Hulu loses in the neighborhood of $1.5 billion a year, and Disney is set to double its stake

Key Points
  • Hulu doesn't report official numbers but some rough math of write-downs by Comcast, Disney and Twenty-First Century Fox puts Hulu's annual losses in the neighborhood of $1.5 billion.
  • Comcast and Fox both attributed losses to Hulu that had doubled from the year-ago quarter. 
  • Disney is about to double its stake in Hulu once it closes its proposed acquisition of Fox.
Bob Iger, chairman and chief executive officer of The Walt Disney Co.
Patrick T. Fallon | Bloomberg | Getty Images

As of this week, Hulu's major stakeholders have all reported earnings for the most recent quarter — and all three posted some big losses for the streaming service as it ramps up investments.

Hulu doesn't report official numbers — and declined to comment for this story — but some rough math of write-downs by Comcast, Disney and Twenty-First Century Fox puts Hulu's annual losses in the neighborhood of $1.5 billion. Each company owns 30 percent of Hulu.

Comcast, which also owns CNBC-parent NBCUniversal, and Fox both attributed losses to Hulu that had doubled from the year-ago quarter. Comcast posted a $107 million loss from Hulu and Fox posted a $127 million loss.

Four quarters of losses that size, accounting for the companies' shares, puts annual losses for Hulu between $1.3 billion and $1.6 billion. Research firm BTIG in February estimated Hulu's 2017 losses at under $1 billion.

Disney, the only company of the three not to break out losses for Hulu, noted repeatedly in its earnings release and on the company's earnings call that financials dipped for the fiscal third quarter in part due to "higher losses from Hulu."

And yet, Disney is about to double its stake in Hulu once it closes its proposed acquisition of Fox. A representative for the company wasn't immediately available to comment for this story.

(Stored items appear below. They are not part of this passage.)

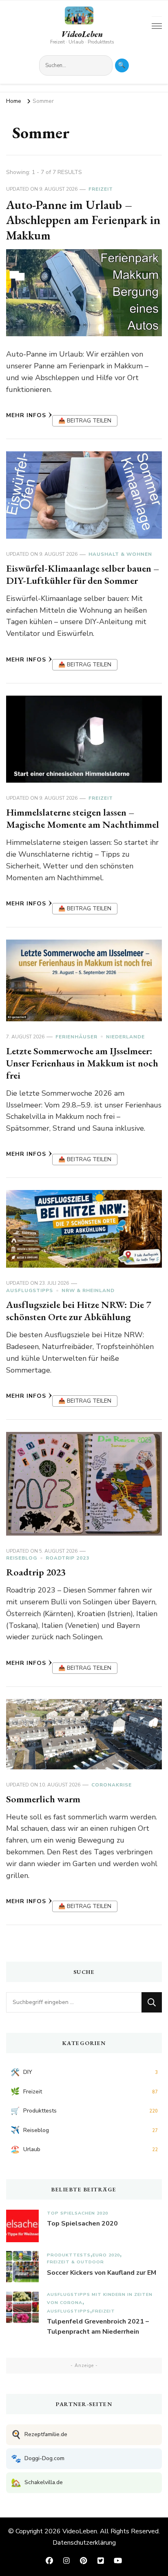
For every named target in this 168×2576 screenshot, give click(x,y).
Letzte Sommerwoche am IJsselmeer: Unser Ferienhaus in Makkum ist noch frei (82, 1062)
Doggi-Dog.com (37, 2458)
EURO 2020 (106, 2255)
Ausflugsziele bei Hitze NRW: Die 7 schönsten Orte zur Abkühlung (78, 1310)
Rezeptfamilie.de (39, 2434)
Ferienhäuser (76, 1036)
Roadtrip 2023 (67, 1558)
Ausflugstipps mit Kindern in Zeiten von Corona (100, 2298)
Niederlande (125, 1036)
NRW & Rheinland (88, 1290)
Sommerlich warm (43, 1799)
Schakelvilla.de (37, 2482)
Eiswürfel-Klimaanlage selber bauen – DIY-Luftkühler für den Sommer (82, 574)
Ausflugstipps (29, 1290)
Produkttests (69, 2255)
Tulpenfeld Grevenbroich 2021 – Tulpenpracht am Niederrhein (98, 2327)
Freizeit (100, 189)
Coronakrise (111, 1785)
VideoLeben (82, 34)
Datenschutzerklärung (84, 2542)
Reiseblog (21, 1558)
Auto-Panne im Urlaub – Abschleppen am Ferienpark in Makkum (83, 220)
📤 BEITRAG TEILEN (84, 420)
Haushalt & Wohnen (120, 554)
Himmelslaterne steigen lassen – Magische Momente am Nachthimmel (82, 818)
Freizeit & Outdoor (75, 2262)
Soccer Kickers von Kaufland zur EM (101, 2272)
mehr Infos (26, 415)
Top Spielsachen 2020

If anything, the willingness to take on double the losses is credit to Disney's ambitions in streaming and over-the-top, direct-to-consumer content.

The company last year announced plans to launch an in-house streaming service to compete with industry leader Netflix. But the company has said it'll be at least another a year before launch, and drawing eyes from incumbents will take time.

"[CEO Bob] Iger seems committed to Hulu," Argus Research Analyst Joe Bonner said in an email to CNBC. "As he should be since it's an OTT streaming platform that is already up and running, rather than the prospective one that management is currently promising for the end of next year and even if delivered on time will take years to build a subscriber base."

Hulu executives have warned shareholders of growing losses as the company invests in building a subscriber base to rival Netflix's. In May, the company announced it had surpassed 20 million American subscribers, having added 3 million subscribers since January.

Netflix, for comparison, reported 57 million U.S. subscribers for the last quarter, an increase of fewer than 1 million subscribers over the three-month period.

"Investing in Hulu right now is probably money well spent and should not significantly impair [Disney's] balance sheet," Bonner said.

Disclosure: Comcast is the owner of NBCUniversal, parent company of CNBC and CNBC.com. Comcast is also a co-owner of Hulu.